## Exercício:
Retorne na íntegra, sem nenhuma alteração, o texto da newsletter sobre as leituras de Annie Ernaux.

## Texto do exercício:

== == ==

Olá! Essa newsletter era para ter acontecido lá na pandemia e nunca aconteceu rs. Para manter uma rotina mais ou menos regrada de escrita, resolvi resgatar esse formato. Ou seja, a volta dos que nunca foram de verdade rs. Se você mudou de ideia e não quer nunca mais me ler, é só parar de assinar. Mas se você curtir, manda para sua pessoa favorita? Ou para quem você quer que seja um dia a sua pessoa favorita. Eu vou gostar muito.
Em 2022 eu fiquei obcecada com a Annie Ernaux. Ela tinha acabado de ganhar o Nobel, ia na FLIP, que coincidentemente também seria a minha primeira, tinha acabado de sair um filme sobre O Acontecimento, etc. Eu devorei o próprio na época do filme e também li O Jovem, que amei. Fiquei um tempo sem ler nada dela e ano passado eu fiquei obcecada com audiolivros e audioli A Vergonha, em inglês (pois é, eu tenho mania de ficar obcecada com as coisas, e audiolivro é um tópico para outra newsletter). Foi o primeiro livro dela que não mexeu tanto comigo, que não teve o impacto ou mesmo a potência dos dois anteriores (apesar da abertura de ficar cravada na memória: “Meu pai tentou matar minha mãe num domingo de junho, no começo da tarde”). Na época eu atribui à tradução para o inglês, uma língua mais distante do francês do que o português. Mas eu estava erradíssima e audioli Paixão Simples em inglês e talvez seja a melhor coisa de 2023.

== == ==

## Linhas fornecidas:

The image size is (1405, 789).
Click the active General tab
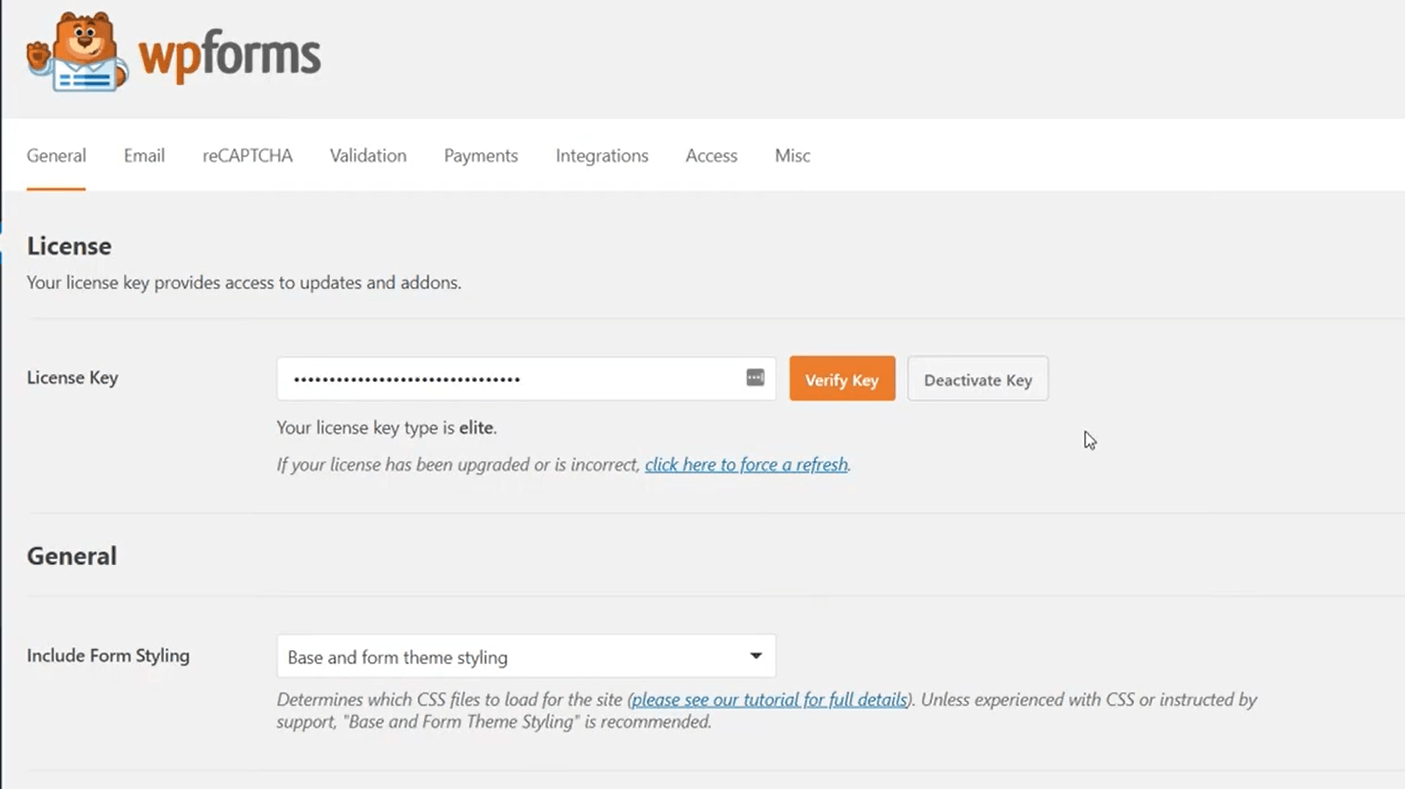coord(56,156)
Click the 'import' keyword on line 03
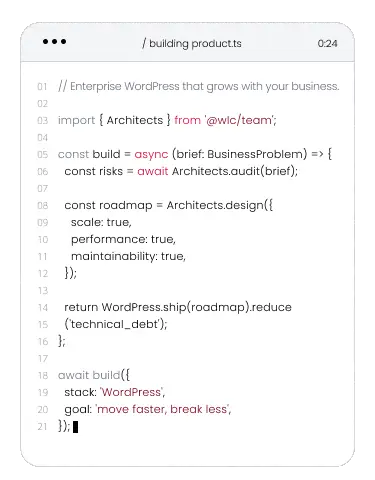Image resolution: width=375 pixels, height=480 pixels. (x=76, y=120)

== == ==

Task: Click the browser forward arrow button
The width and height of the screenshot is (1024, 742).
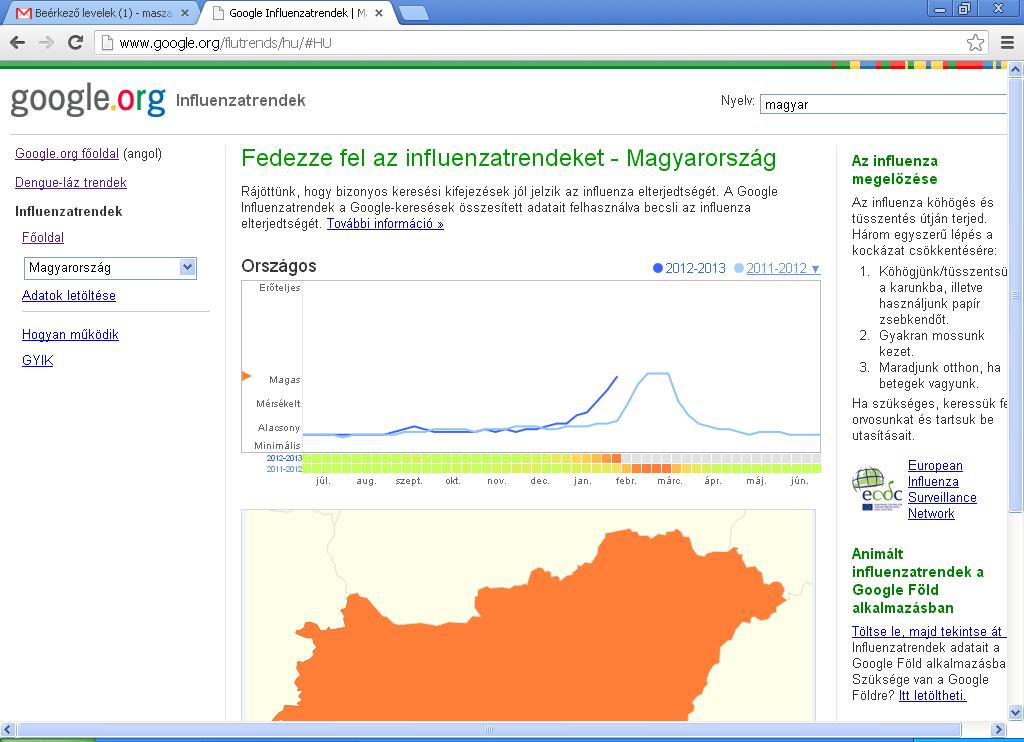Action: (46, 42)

== == ==

## Tarefa concluída:
Olá! Essa newsletter era para ter acontecido lá na pandemia e nunca aconteceu rs. Para manter uma rotina mais ou menos regrada de escrita, resolvi resgatar esse formato. Ou seja, a volta dos que nunca foram de verdade rs. Se você mudou de ideia e não quer nunca mais me ler, é só parar de assinar. Mas se você curtir, manda para sua pessoa favorita? Ou para quem você quer que seja um dia a sua pessoa favorita. Eu vou gostar muito.
Em 2022 eu fiquei obcecada com a Annie Ernaux. Ela tinha acabado de ganhar o Nobel, ia na FLIP, que coincidentemente também seria a minha primeira, tinha acabado de sair um filme sobre O Acontecimento, etc. Eu devorei o próprio na época do filme e também li O Jovem, que amei. Fiquei um tempo sem ler nada dela e ano passado eu fiquei obcecada com audiolivros e audioli A Vergonha, em inglês (pois é, eu tenho mania de ficar obcecada com as coisas, e audiolivro é um tópico para outra newsletter). Foi o primeiro livro dela que não mexeu tanto comigo, que não teve o impacto ou mesmo a potência dos dois anteriores (apesar da abertura de ficar cravada na memória: “Meu pai tentou matar minha mãe num domingo de junho, no começo da tarde”). Na época eu atribui à tradução para o inglês, uma língua mais distante do francês do que o português. Mas eu estava erradíssima e audioli Paixão Simples em inglês e talvez seja a melhor coisa de 2023.